Design/methodology/approach
The present review highlights different biosensors developed apropos to food matrices, factors governing their selection, their potential and applicability. The paper discusses some related key challenges and constraints and also focuses on the needs and future research prospects in this field.
Findings
The shift in consumers’ and industries’ perceptions directed the further approach to achieve portable, user and environmental friendly biosensing techniques. Despite of these developments, it was still observed that the comparison among the different biosensors and their categories proved tedious on a single platform; since the food matrices tested, pathogen detected or diagnosed, time of detection, etc., varied greatly and very few products have been commercially launched. Conclusively, a challenge lies in front of food scientists and researchers to maintain pace and develop techniques for efficiently catering to the needs of the food industry.

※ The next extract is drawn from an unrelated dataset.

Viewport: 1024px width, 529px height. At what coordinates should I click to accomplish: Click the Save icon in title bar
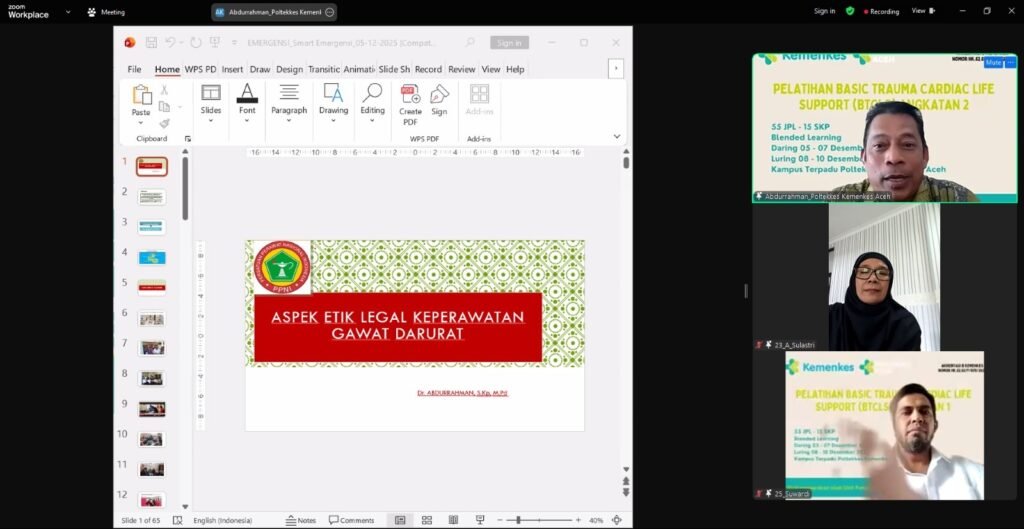click(x=151, y=43)
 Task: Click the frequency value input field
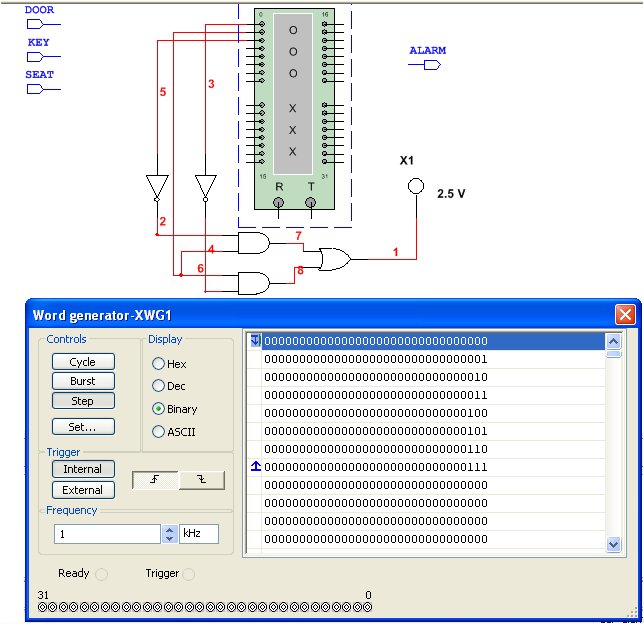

Research limitations/implications
Biosensors deduction limit varied with the food matrix, type of organism, material of biosensors’ surface, etc. The food matrix itself consists of complex substances, and various types of food are available in nature. Considering the diversity of food there is a need to develop a universal biosensor that can be used for all the food matrices for a pathogen. Further research is needed to develop a pathogen-specific biosensor that can be used for all the food products that may have accuracy to eliminate the traditional method of deduction.
Originality/value
The present paper summarized and categorized the different types of biosensors developed for food-borne pathogens.